Your answer must be the full listing below, restated word for word, with no pictures in it.
[Opening Study material section]
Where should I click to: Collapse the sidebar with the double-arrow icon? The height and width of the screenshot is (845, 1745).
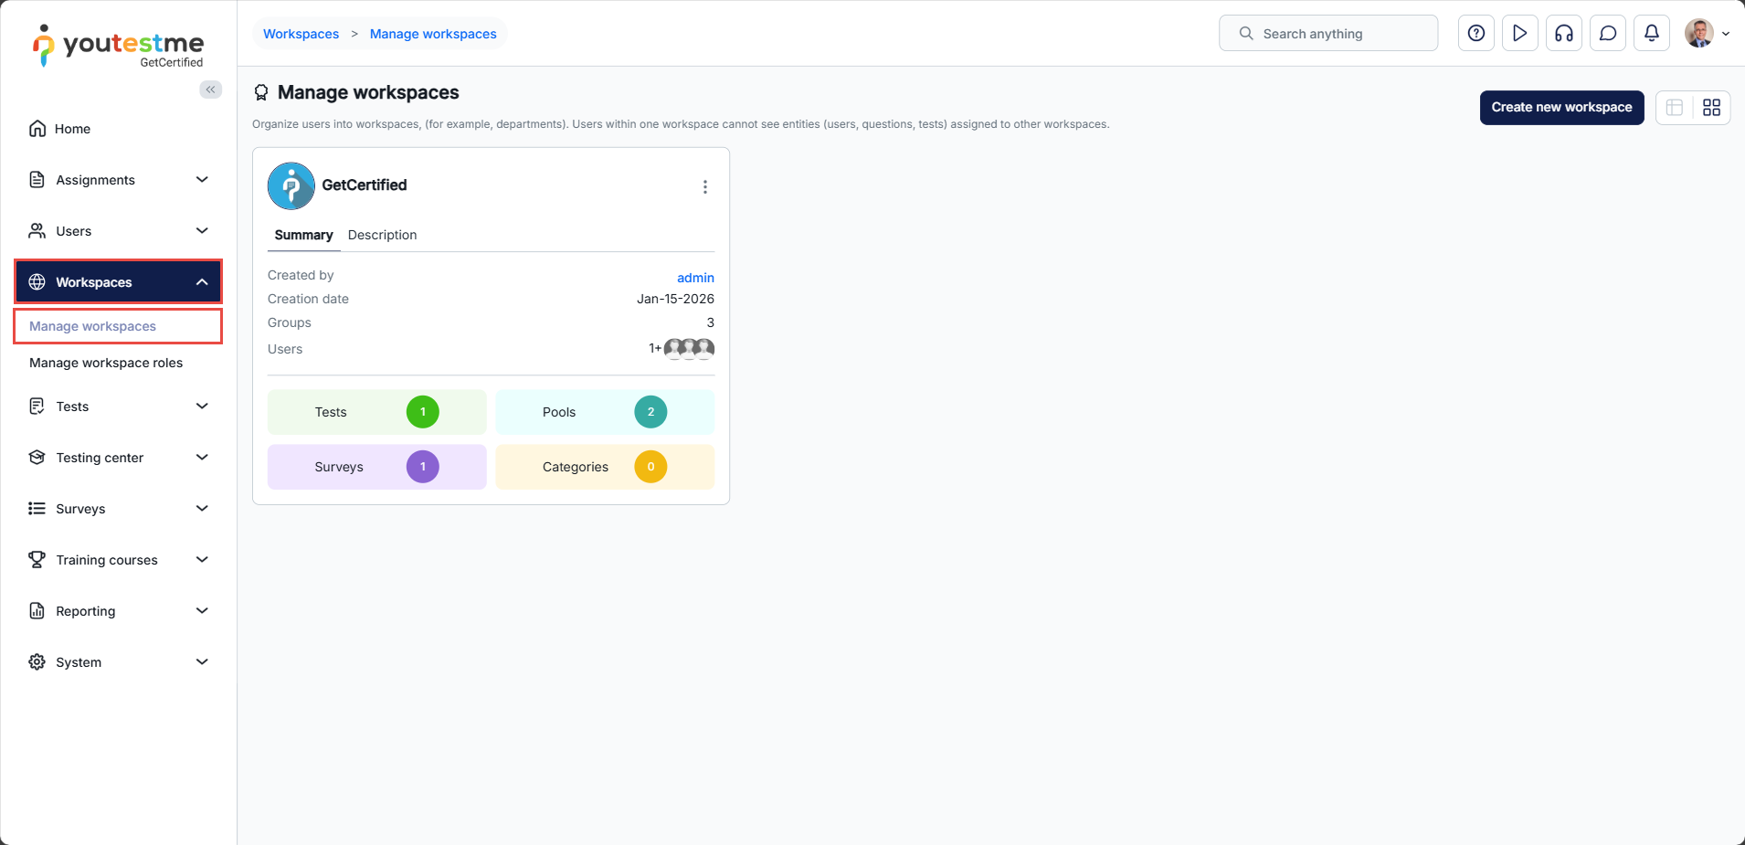click(210, 90)
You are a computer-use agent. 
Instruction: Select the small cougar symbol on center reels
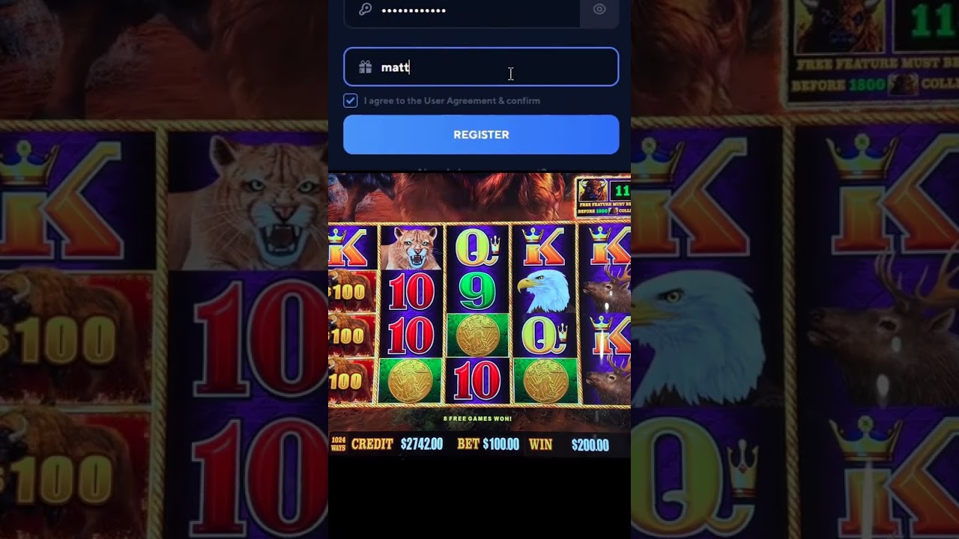point(411,247)
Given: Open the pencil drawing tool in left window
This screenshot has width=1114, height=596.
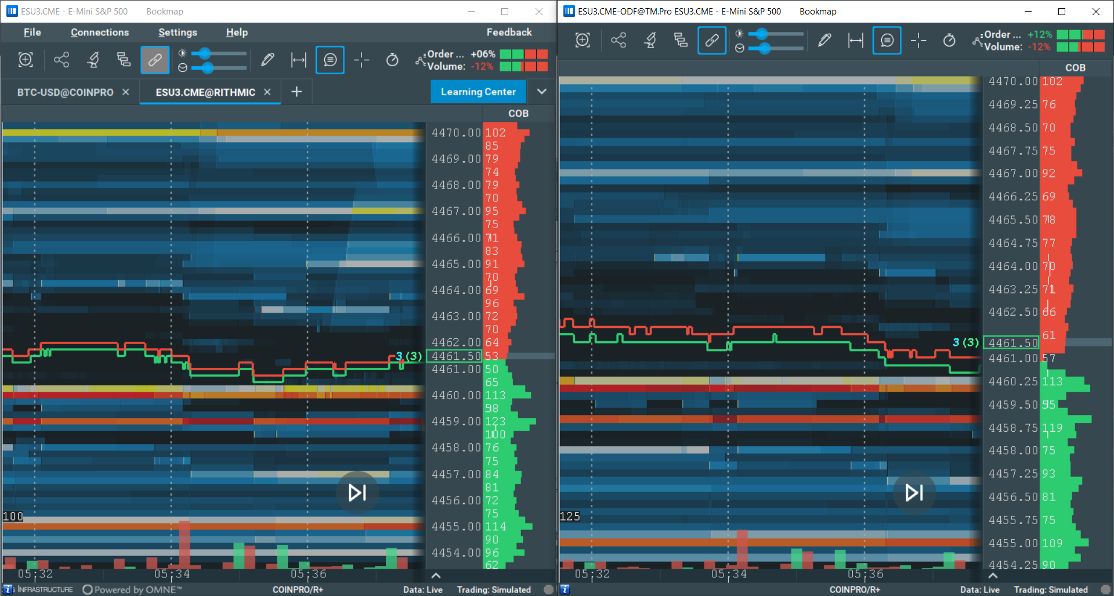Looking at the screenshot, I should [267, 60].
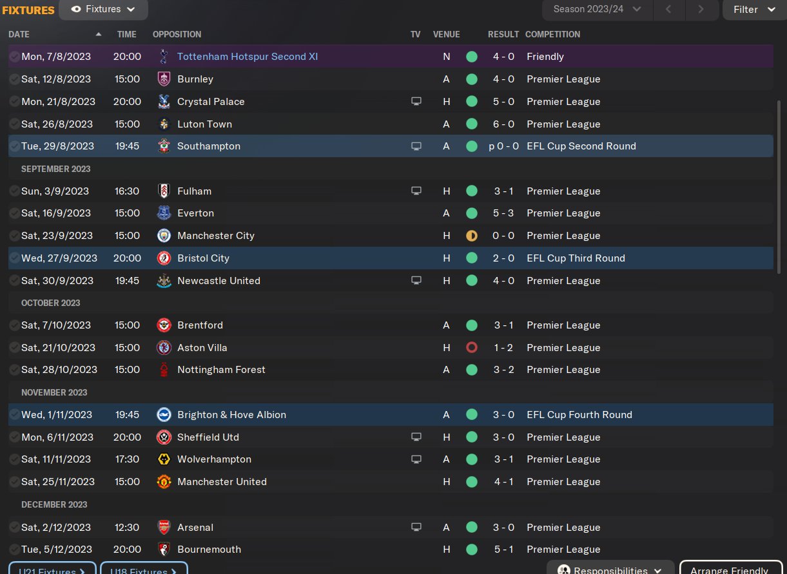Viewport: 787px width, 574px height.
Task: Sort fixtures by the Date column header
Action: pos(19,34)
[Closing Study material section]
**Answer to this task**
Where should I click to: Collapse the sidebar with the double-arrow icon? The height and width of the screenshot is (845, 1745).
click(210, 90)
You are a computer-use agent. 
Instruction: Select the small cougar symbol on center reels
point(411,247)
Given: Open the pencil drawing tool in left window
This screenshot has width=1114, height=596.
Looking at the screenshot, I should [267, 60].
Viewport: 787px width, 574px height.
Task: Sort fixtures by the Date column header
Action: pos(19,34)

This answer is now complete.